On his watch, state government debt has exploded from $22bn (or 6 per cent of gross state product) to a forecast $156bn (or 27 per cent of GSP) by 2025. Public sector employment has increased by 16 per cent from 277,000 in mid-2015 to 322,000 five years later. He began his time in office cancelling the much-needed East-West link (at a cost of $1bn in compensation payments to not build a road), yet the replacement project is years behind schedule and billions over budget.
Victoria has the most politically correct educational system in the country, including the “safe schools” program, which is gender fluidity propaganda masquerading as anti-bullying. It was the first state to legalise doctor-assisted suicide, it allows people to change their gender annually on their birth certificate and it even has tried to run its own leftist foreign policy, signing up to Beijing’s Belt and Road “debt-trap diplomacy” giving Chinese firms the inside running on Victorian construction projects as revealed in secret documents this week.
A large part of the Andrews success story has been his ruthless domination of the news cycle, brought about via a taxpayer-funded machine the like we have never seen before in Australian politics.
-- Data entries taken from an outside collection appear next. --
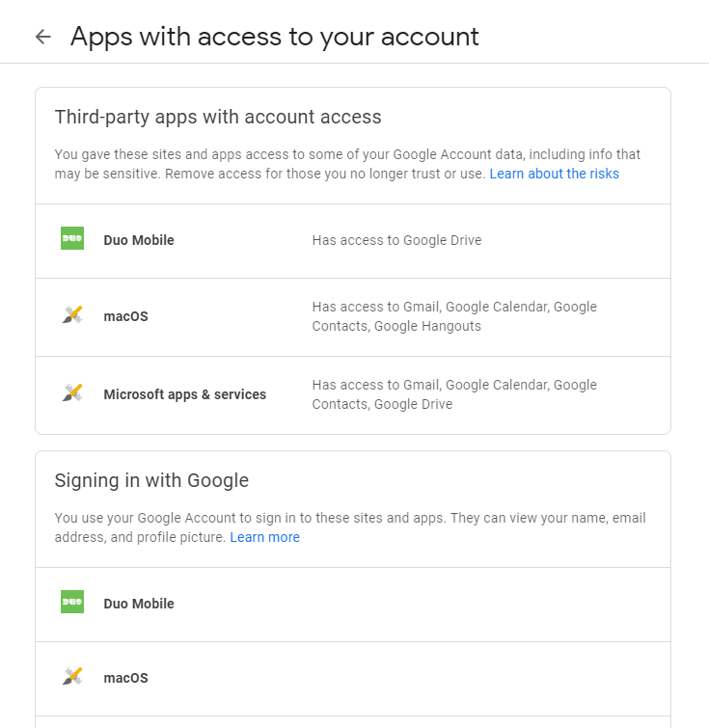Click the 'Apps with access to your account' title

pyautogui.click(x=275, y=37)
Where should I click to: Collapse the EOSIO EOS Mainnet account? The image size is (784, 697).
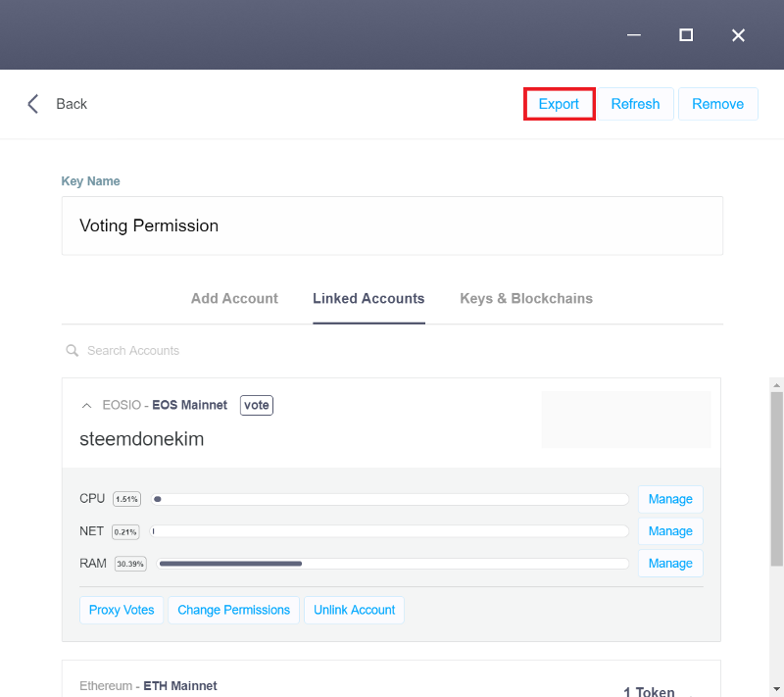[86, 406]
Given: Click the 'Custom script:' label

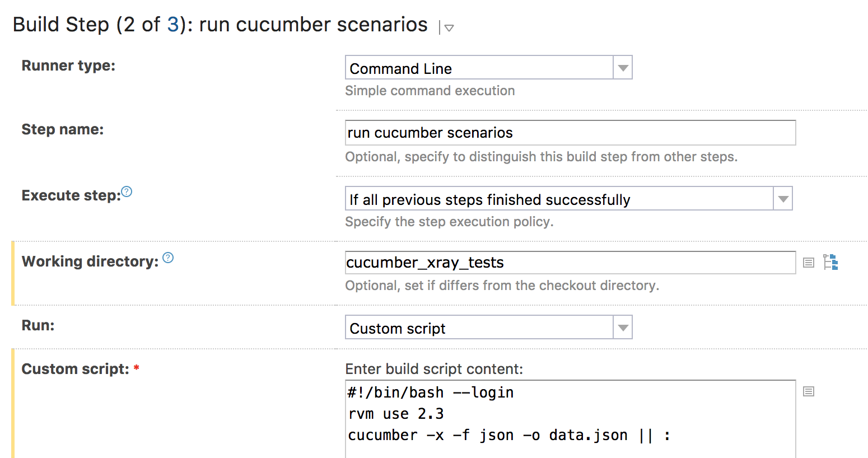Looking at the screenshot, I should (x=75, y=369).
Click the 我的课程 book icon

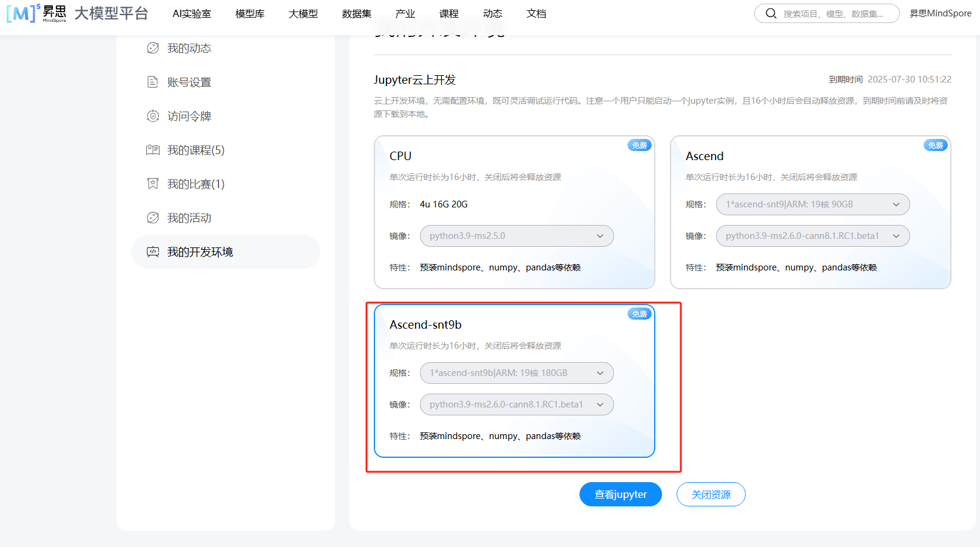click(153, 150)
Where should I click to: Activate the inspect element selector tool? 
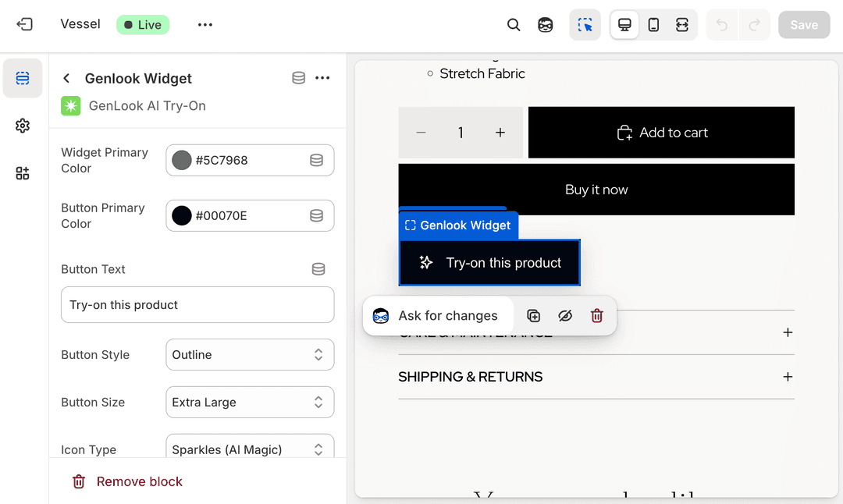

Indeed, much of what happens routinely in Victoria would breach entitlement rules in Canberra. There’s his bloated media unit, including a special social media team that helps feed the #IStandWithDan network, inside a private office of 87 (compared with the Prime Minister’s private office of 51).
There’s the near tripling in size of the Department of Premier and Cabinet; the politicisation of the public service with the Premier’s current department chief a former communications strategy adviser; WorkSafe Victoria headed up by another former Labor staffer (who seems to be sitting on potential industrial manslaughter charges against ministers over hotel quarantine failures); and yet another former Labor apparatchik is now an assistant commissioner of Victoria Police.
There has been no attempt to clean up the police despite the Lawyer X royal commission revealing an “anything goes” culture and the double standard policing of Black Lives Matter and anti-lockdown protests. Nor have there been moves to depoliticise the judiciary despite the High Court’s seven-nil demolition of the case against Cardinal George Pell. It seems taxpayer money can be diverted to political polling or to support “red shirts” political staff, yet the Premier remains Teflon Dan.
Much of the Andrews machine’s success comes from daily message discipline and a historical decline in the media scrutiny of state politics. Despite Victoria’s appalling pandemic record, the nightly news programs churn out the Premier’s lines, and those lines are honed by focus groups and data analytics, helped along by a $2m taxpayer-funded contract with a Labor-connected pollster.
By using the power of the state, the Premier is cemented in office because along with generous union funding, including hundreds of thousands in CFMEU donations, the Liberal opposition struggles to cut through, even where the leader is visible. In an object lesson to Liberals, Andrews has been single-minded in pursuing a hard-left agenda that becomes a template deployed by Labor governments interstate, down to the legislative drafting.
Eventually, people realise the emperor has no clothes. That ultimately is what felled Kevin Rudd; so many Labor insiders knew what he was like behind closed doors but were so desperate to defeat John Howard they were prepared to pay the price, until one day they weren’t, and Rudd was removed.
How far away from Andrews’ end are we in Victoria? It is still too early to tell. But in a democracy, “we the people” ultimately get the government we deserve. There’s no use complaining about an ineffective opposition, a tame media or a politicised bureaucracy if that’s what voters consistently accept. If Victorians want a better government, then everyone with a stake in the future has got to do something about it.